In a significant development in the ongoing debate over AI and copyright law, a group of esteemed copyright law professors has stepped into the fray, filing an amicus brief in support of authors suing Meta. The crux of their argument? Meta’s defense of fair use in training its Llama AI models on copyrighted e-books without permission is, in their words, “a breathtaking request for greater legal privileges than courts have ever granted human authors.”
The brief, meticulously argued, posits that the use of copyrighted works to train generative AI models lacks the transformative quality necessary to qualify as fair use. It draws a parallel between educating human authors and training AI, suggesting that the latter does not diverge sufficiently from the original purpose of the works to be considered transformative. Moreover, the professors highlight the commercial nature of Meta’s use, which they argue further undermines the fair use claim.
This legal battle, Kadrey v. Meta, has garnered attention not just for its high-profile plaintiffs—including Richard Kadrey, Sarah Silverman, and Ta-Nehisi Coates—but also for the broader implications it holds for the intersection of AI development and copyright law. The plaintiffs allege that Meta not only used their e-books to train its models without consent but also stripped away copyright information to conceal the infringement.

> **Input data**:
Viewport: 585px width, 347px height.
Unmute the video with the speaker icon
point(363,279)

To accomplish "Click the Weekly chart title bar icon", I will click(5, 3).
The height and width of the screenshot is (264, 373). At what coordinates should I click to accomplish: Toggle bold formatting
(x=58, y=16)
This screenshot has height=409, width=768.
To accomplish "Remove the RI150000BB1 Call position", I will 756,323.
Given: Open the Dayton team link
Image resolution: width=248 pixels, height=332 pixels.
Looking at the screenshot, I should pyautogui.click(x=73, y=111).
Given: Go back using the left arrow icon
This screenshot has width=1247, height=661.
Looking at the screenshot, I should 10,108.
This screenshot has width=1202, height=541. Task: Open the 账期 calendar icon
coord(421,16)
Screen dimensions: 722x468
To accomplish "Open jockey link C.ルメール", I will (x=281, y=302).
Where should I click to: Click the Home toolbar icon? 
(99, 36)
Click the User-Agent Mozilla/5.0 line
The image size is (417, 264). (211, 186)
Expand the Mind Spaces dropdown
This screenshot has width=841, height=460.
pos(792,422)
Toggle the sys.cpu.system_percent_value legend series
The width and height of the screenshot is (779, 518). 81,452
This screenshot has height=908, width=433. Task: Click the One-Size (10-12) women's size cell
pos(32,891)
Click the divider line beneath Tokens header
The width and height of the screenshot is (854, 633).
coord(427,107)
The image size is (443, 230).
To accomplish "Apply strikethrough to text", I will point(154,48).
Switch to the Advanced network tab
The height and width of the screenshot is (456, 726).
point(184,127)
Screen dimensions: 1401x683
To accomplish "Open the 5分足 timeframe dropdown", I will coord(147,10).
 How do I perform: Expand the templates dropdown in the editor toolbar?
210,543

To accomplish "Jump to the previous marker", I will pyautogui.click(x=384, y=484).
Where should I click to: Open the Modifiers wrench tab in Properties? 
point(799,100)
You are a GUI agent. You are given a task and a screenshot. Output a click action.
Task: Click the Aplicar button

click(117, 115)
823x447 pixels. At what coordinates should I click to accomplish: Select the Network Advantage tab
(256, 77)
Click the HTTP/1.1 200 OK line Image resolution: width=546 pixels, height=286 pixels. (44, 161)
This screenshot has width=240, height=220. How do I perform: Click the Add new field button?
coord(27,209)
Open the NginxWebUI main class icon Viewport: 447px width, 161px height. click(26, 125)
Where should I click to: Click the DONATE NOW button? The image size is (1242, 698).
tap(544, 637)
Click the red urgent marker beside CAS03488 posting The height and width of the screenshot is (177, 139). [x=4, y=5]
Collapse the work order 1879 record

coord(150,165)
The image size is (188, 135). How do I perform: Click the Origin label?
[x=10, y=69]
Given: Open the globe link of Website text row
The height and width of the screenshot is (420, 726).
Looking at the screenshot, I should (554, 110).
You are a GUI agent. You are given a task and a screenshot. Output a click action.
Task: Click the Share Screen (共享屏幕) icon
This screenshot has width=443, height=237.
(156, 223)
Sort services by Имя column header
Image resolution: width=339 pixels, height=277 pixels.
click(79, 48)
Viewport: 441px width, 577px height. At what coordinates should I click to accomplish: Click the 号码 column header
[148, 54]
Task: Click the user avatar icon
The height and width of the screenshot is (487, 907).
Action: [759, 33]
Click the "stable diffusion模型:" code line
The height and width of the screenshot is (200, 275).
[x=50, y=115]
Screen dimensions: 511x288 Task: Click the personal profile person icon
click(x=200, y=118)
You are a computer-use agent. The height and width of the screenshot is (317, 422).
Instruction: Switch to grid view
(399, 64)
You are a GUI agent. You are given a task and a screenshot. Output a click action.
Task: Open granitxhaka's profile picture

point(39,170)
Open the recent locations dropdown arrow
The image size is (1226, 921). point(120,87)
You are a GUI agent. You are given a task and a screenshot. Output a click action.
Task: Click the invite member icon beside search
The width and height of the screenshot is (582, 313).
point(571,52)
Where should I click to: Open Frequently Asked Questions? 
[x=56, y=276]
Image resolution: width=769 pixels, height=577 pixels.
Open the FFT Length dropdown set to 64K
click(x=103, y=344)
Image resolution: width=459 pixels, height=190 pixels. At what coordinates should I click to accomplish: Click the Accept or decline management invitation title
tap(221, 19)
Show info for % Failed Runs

> **Things to do**:
1. In the article on the Meta copyright lawsuit, what are the AI models called that Meta trained on copyrighted e-books?
2. Please transcribe everything in the article on the Meta copyright lawsuit from "The brief, meticulously" down to "fair use claim.".

> **Results**:
1. Llama

2.
The brief, meticulously argued, posits that the use of copyrighted works to train generative AI models lacks the transformative quality necessary to qualify as fair use. It draws a parallel between educating human authors and training AI, suggesting that the latter does not diverge sufficiently from the original purpose of the works to be considered transformative. Moreover, the professors highlight the commercial nature of Meta’s use, which they argue further undermines the fair use claim.